Until she looked again and understood
she was also Infinite.
—
Family has such weight during this time of year. Holiday celebrations, burying of old wounds as everyone comes together and so on.
I have been lost in the sense of family as of late. I have used the analogy with my husband that I feel I am standing in the center of an infinity loop that represents “family” and I am being crushed by the weight of it all.
On the one side of the loop is my family of origin. Two parents, 3 daughters, including me. Take me out of the loop and no one else talks to one another. A falling out happened three years ago. My parents and one daughter on one side, a daughter, brother-in-law and nephew on the other.
Want to know who stays in contact with them all? Me. I hold onto that infinity loop with both hands, hoping it does not fly apart. Early on, during all of this, I had the hope that my family would come back together. I naively believed that if I, at least, kept open communication with everyone, that somehow I could be a conduit for reconnection.
How well do you think that has worked out? On the one hand, I still get to enjoy everyone. On the other hand, I am completely fractured. We have to take separate trips if we want to see my family- as they can not be together. There is no meeting up with everyone for a holiday. If we want to see my parents that is one trip. If we want to see my sister, that is a completely different trip. Our “double travel” throughout the years has cost us $1,000’s.

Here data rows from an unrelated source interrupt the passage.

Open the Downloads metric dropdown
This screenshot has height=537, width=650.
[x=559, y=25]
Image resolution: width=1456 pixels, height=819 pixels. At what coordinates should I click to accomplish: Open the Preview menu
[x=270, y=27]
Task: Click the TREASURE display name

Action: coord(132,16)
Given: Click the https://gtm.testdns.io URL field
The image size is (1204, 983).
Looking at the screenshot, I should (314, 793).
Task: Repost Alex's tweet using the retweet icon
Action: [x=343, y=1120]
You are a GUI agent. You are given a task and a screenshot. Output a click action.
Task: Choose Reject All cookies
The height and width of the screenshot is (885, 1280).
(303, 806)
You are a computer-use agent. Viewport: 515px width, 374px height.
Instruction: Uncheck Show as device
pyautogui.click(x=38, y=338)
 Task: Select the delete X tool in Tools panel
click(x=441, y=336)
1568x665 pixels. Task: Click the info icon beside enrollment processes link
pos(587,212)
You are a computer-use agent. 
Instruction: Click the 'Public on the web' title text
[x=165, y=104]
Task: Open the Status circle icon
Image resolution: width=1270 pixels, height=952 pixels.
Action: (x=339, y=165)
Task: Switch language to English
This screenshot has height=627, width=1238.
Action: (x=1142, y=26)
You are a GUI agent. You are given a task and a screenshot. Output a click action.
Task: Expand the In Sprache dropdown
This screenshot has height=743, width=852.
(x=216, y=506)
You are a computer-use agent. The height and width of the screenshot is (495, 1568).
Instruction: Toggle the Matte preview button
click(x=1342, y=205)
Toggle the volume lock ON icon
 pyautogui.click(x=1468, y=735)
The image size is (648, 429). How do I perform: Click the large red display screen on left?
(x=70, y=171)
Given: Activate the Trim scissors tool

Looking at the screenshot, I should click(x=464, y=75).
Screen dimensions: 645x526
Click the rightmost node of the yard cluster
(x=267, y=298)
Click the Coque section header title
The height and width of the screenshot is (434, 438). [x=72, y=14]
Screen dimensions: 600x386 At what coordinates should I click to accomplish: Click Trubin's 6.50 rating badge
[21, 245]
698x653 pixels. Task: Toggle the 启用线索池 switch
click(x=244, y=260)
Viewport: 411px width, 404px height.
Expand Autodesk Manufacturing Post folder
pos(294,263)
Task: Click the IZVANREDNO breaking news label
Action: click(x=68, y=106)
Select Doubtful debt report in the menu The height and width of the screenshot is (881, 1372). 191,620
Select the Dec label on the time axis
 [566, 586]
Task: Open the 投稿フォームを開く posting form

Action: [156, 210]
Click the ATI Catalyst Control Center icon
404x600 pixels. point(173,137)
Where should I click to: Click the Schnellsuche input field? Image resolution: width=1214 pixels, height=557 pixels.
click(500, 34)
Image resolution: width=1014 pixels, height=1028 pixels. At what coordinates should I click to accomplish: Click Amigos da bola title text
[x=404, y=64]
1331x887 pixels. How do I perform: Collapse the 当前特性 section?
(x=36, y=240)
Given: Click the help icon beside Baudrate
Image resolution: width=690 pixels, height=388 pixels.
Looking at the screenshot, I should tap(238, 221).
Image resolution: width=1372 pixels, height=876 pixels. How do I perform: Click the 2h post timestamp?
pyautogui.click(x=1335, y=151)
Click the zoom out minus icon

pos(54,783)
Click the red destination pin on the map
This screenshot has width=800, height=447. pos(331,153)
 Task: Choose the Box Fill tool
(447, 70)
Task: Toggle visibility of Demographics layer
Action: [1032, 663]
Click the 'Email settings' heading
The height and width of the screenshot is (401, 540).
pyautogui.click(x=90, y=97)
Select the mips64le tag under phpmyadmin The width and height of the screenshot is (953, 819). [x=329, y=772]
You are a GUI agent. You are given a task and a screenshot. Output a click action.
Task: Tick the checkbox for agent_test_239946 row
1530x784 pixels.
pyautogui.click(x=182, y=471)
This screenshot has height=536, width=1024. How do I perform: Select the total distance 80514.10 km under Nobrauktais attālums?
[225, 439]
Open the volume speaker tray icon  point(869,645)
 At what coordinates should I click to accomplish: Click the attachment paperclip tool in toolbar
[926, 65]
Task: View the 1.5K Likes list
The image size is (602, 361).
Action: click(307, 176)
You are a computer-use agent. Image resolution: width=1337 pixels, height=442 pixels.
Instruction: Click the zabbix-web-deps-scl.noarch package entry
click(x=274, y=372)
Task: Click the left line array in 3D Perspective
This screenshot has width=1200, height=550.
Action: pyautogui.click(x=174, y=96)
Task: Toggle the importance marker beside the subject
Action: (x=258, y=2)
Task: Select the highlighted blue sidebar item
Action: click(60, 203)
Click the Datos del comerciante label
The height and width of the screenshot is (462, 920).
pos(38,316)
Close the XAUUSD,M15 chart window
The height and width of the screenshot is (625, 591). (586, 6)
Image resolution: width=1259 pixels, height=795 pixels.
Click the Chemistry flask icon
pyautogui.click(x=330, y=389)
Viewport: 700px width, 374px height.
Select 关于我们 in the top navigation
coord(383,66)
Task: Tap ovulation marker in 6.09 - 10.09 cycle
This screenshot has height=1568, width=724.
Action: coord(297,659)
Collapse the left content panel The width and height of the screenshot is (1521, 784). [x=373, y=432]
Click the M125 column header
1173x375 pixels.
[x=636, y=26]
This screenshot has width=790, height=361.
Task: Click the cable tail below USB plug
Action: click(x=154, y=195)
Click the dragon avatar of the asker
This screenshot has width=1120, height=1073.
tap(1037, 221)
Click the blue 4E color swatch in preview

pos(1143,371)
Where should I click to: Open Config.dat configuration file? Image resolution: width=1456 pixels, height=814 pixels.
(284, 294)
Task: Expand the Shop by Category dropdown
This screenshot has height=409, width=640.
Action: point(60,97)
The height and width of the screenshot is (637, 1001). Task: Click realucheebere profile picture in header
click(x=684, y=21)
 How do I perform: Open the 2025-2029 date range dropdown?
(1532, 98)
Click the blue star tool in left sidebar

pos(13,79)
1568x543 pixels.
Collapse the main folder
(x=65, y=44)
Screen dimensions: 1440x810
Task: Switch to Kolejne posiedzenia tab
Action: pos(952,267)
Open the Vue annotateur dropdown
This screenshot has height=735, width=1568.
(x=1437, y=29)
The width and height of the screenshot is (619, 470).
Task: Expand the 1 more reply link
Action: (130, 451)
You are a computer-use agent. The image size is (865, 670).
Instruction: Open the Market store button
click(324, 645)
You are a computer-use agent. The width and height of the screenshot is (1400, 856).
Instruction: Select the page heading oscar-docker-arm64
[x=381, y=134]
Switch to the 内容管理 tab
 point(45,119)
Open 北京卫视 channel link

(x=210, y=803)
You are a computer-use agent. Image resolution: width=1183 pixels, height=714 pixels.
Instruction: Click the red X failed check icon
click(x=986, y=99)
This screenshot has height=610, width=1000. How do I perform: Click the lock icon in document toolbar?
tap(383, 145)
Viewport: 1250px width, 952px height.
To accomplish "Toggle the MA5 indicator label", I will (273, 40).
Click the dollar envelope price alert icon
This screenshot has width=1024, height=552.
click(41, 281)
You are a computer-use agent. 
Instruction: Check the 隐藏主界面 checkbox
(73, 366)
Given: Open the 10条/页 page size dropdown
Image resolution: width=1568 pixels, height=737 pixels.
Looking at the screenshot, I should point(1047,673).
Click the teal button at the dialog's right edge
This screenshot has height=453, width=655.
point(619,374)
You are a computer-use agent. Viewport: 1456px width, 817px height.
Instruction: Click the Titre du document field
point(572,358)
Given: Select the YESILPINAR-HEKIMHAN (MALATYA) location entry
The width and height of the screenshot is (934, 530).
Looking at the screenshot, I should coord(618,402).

Of course, conversations with this group is built upon lies. Do my parents still consider they have 3 daughters or is it 2 now to them??
And then there is the other half of the loop- my current “family” – husband and 2 stepchildren. We have the children 1/2 the time- every 2 weeks for 2 weeks. I felt hope for this family. I committed to it fully. Now, though, I am not so sure.
I see their mistreatment of me countered with my continued desire to fit in and have them love me as if I mattered. In some ways it has worked, in some ways it has not.
I see myself as the girl in the picture, staring up at the infinity loop wondering “Why?”, followed by “What lesson can I learn here?” (I am always asking this question, confirming that yes, God does have a sense of humor, as I have become a teacher in this life.)
I decide I must transform my relationship to this analogy I created. Rather than being crushed by the infinity loop of family – perhaps I am the infinite one here. Maybe I can see beyond all of this and use this sense of infinity as inspiration. Perhaps I am learning to question what family truly means to me and what boundaries such commitment to family may or may not imply.
So, I see myself as the girl who played with infinity and came out O.K. I am learning to repair my fractured self through seeing this situation differently. Does this remove all the pain? Of course not, but it allows me to heal some cracks that have been running deep for some time.
I think this is what we are frequently asked to do. We may not be able to change situations that cause of pain, but we can see into the cracks of our fractured selves and think differently. We can focus on healing ourselves.